Work order:
Print the entries below in their entirety, exactly as they are written.
═══ Available data ═══
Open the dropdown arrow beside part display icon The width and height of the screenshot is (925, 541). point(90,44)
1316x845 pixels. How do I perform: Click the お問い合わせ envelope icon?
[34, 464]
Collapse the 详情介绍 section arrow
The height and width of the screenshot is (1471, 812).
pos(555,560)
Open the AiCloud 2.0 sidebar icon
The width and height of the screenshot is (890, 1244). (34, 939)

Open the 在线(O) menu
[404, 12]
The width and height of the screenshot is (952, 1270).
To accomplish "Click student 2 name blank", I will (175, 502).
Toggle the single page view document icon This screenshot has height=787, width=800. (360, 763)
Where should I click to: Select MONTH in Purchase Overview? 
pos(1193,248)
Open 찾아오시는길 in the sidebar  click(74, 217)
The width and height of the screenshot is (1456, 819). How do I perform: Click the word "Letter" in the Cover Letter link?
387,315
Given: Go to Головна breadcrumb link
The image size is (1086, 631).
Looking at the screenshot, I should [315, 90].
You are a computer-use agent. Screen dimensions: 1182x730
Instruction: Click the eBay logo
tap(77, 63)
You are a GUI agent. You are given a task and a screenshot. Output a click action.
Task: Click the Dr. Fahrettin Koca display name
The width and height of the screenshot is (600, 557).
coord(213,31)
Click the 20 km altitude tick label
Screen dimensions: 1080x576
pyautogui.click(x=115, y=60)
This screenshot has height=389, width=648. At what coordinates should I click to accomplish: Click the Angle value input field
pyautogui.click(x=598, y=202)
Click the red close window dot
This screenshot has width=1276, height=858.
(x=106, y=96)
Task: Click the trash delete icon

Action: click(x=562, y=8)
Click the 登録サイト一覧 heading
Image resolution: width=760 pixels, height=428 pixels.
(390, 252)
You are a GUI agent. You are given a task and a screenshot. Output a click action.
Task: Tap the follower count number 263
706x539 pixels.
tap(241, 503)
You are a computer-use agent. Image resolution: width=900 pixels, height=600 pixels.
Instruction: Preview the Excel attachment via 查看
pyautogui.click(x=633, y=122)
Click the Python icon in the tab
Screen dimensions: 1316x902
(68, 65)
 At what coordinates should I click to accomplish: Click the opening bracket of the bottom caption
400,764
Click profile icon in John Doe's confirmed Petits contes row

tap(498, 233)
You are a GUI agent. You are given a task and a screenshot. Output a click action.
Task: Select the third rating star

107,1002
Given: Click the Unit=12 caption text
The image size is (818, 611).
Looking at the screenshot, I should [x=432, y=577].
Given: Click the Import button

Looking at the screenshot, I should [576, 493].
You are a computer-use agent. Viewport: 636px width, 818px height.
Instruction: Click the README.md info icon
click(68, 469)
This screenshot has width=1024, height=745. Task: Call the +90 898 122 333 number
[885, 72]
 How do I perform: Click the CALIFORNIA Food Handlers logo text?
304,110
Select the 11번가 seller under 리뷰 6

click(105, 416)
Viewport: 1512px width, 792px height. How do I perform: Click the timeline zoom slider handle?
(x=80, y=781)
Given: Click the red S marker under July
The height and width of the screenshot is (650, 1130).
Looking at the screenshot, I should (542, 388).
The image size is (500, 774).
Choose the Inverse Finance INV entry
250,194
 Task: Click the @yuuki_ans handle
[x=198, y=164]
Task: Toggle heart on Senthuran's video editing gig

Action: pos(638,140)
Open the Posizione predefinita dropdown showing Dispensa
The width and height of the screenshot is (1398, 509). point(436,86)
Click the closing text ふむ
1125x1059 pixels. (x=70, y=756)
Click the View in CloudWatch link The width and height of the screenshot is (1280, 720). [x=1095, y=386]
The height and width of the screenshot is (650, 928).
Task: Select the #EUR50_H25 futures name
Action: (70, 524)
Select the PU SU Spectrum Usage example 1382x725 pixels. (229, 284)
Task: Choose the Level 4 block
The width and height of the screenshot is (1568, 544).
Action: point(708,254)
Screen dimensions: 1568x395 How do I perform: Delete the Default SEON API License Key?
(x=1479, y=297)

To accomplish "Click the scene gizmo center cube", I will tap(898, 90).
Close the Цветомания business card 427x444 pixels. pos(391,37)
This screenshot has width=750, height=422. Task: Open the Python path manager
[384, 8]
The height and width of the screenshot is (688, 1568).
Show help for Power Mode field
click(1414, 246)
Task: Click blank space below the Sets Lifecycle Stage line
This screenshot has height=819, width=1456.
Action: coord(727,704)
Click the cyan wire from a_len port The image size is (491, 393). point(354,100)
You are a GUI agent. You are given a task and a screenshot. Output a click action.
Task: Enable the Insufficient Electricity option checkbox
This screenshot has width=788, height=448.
═══
Response area:
Open the dropdown arrow beside part display icon The width and height of the screenshot is (925, 541). point(90,44)
1316x845 pixels. How do I perform: Click the お問い合わせ envelope icon?
[34, 464]
Collapse the 详情介绍 section arrow
The height and width of the screenshot is (1471, 812).
pos(555,560)
Open the AiCloud 2.0 sidebar icon
The width and height of the screenshot is (890, 1244). (34, 939)

Open the 在线(O) menu
[404, 12]
The width and height of the screenshot is (952, 1270).
To accomplish "Click student 2 name blank", I will (175, 502).
Toggle the single page view document icon This screenshot has height=787, width=800. (360, 763)
Where should I click to: Select MONTH in Purchase Overview? 
pos(1193,248)
Open 찾아오시는길 in the sidebar  click(74, 217)
The width and height of the screenshot is (1456, 819). How do I perform: Click the word "Letter" in the Cover Letter link?
387,315
Given: Go to Головна breadcrumb link
The image size is (1086, 631).
Looking at the screenshot, I should [315, 90].
You are a computer-use agent. Screen dimensions: 1182x730
Instruction: Click the eBay logo
tap(77, 63)
You are a GUI agent. You are given a task and a screenshot. Output a click action.
Task: Click the Dr. Fahrettin Koca display name
The width and height of the screenshot is (600, 557).
coord(213,31)
Click the 20 km altitude tick label
Screen dimensions: 1080x576
pyautogui.click(x=115, y=60)
This screenshot has height=389, width=648. At what coordinates should I click to accomplish: Click the Angle value input field
pyautogui.click(x=598, y=202)
Click the red close window dot
This screenshot has width=1276, height=858.
(x=106, y=96)
Task: Click the trash delete icon

Action: click(x=562, y=8)
Click the 登録サイト一覧 heading
Image resolution: width=760 pixels, height=428 pixels.
(390, 252)
You are a GUI agent. You are given a task and a screenshot. Output a click action.
Task: Tap the follower count number 263
706x539 pixels.
tap(241, 503)
You are a computer-use agent. Image resolution: width=900 pixels, height=600 pixels.
Instruction: Preview the Excel attachment via 查看
pyautogui.click(x=633, y=122)
Click the Python icon in the tab
Screen dimensions: 1316x902
(68, 65)
 At what coordinates should I click to accomplish: Click the opening bracket of the bottom caption
400,764
Click profile icon in John Doe's confirmed Petits contes row

tap(498, 233)
You are a GUI agent. You are given a task and a screenshot. Output a click action.
Task: Select the third rating star

107,1002
Given: Click the Unit=12 caption text
The image size is (818, 611).
Looking at the screenshot, I should [x=432, y=577].
Given: Click the Import button

Looking at the screenshot, I should [576, 493].
You are a computer-use agent. Viewport: 636px width, 818px height.
Instruction: Click the README.md info icon
click(68, 469)
This screenshot has width=1024, height=745. Task: Call the +90 898 122 333 number
[885, 72]
 How do I perform: Click the CALIFORNIA Food Handlers logo text?
304,110
Select the 11번가 seller under 리뷰 6

click(105, 416)
Viewport: 1512px width, 792px height. How do I perform: Click the timeline zoom slider handle?
(x=80, y=781)
Given: Click the red S marker under July
The height and width of the screenshot is (650, 1130).
Looking at the screenshot, I should (542, 388).
The image size is (500, 774).
Choose the Inverse Finance INV entry
250,194
 Task: Click the @yuuki_ans handle
[x=198, y=164]
Task: Toggle heart on Senthuran's video editing gig

Action: pos(638,140)
Open the Posizione predefinita dropdown showing Dispensa
The width and height of the screenshot is (1398, 509). point(436,86)
Click the closing text ふむ
1125x1059 pixels. (x=70, y=756)
Click the View in CloudWatch link The width and height of the screenshot is (1280, 720). [x=1095, y=386]
The height and width of the screenshot is (650, 928).
Task: Select the #EUR50_H25 futures name
Action: (70, 524)
Select the PU SU Spectrum Usage example 1382x725 pixels. (229, 284)
Task: Choose the Level 4 block
The width and height of the screenshot is (1568, 544).
Action: point(708,254)
Screen dimensions: 1568x395 How do I perform: Delete the Default SEON API License Key?
(x=1479, y=297)

To accomplish "Click the scene gizmo center cube", I will tap(898, 90).
Close the Цветомания business card 427x444 pixels. pos(391,37)
This screenshot has width=750, height=422. Task: Open the Python path manager
[384, 8]
The height and width of the screenshot is (688, 1568).
Show help for Power Mode field
click(1414, 246)
Task: Click blank space below the Sets Lifecycle Stage line
This screenshot has height=819, width=1456.
Action: coord(727,704)
Click the cyan wire from a_len port The image size is (491, 393). point(354,100)
You are a GUI agent. You are given a task and a screenshot. Output a click action.
Task: Enable the Insufficient Electricity option checkbox
This screenshot has width=788, height=448.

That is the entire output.